(Interface element listing)
Start

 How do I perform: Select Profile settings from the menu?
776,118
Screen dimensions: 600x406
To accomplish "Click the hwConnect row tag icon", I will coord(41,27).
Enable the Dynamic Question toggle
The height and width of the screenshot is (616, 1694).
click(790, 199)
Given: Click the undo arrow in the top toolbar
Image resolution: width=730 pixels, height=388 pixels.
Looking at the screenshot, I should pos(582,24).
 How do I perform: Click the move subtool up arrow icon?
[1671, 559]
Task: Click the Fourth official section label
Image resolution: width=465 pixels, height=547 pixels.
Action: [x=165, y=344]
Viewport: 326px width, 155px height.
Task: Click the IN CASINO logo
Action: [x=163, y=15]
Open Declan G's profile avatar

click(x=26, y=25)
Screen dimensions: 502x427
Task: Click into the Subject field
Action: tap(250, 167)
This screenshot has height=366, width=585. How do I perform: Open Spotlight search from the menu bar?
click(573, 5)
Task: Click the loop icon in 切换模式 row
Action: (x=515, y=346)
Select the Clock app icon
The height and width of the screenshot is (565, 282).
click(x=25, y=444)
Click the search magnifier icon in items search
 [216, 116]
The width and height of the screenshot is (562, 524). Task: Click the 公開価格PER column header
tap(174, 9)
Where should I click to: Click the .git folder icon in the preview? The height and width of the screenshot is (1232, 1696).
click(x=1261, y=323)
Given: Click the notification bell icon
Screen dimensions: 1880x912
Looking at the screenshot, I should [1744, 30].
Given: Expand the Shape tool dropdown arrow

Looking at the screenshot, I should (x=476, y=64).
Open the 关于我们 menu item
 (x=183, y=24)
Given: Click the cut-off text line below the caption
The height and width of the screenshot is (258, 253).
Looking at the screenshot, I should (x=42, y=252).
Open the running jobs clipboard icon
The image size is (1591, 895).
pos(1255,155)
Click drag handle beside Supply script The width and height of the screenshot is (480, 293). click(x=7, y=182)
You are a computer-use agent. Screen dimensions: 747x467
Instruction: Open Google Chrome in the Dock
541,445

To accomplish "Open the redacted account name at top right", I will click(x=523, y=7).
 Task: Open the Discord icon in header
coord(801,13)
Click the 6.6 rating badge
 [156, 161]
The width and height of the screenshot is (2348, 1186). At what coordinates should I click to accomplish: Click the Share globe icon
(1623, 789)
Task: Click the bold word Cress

End

> Stated task
List every line in the listing above that contains the string "width". Treat uppercase and lowercase letters as different.

> Task solution
The height and width of the screenshot is (616, 1694).
Image resolution: width=730 pixels, height=388 pixels.
Image resolution: width=465 pixels, height=547 pixels.
Viewport: 326px width, 155px height.
This screenshot has height=366, width=585. How do I perform: Open Spotlight search from the menu bar?
The height and width of the screenshot is (565, 282).
The width and height of the screenshot is (562, 524). Task: Click the 公開価格PER column header
Where should I click to: Click the .git folder icon in the preview? The height and width of the screenshot is (1232, 1696).
The height and width of the screenshot is (258, 253).
Click drag handle beside Supply script The width and height of the screenshot is (480, 293). click(x=7, y=182)
The width and height of the screenshot is (2348, 1186). At what coordinates should I click to accomplish: Click the Share globe icon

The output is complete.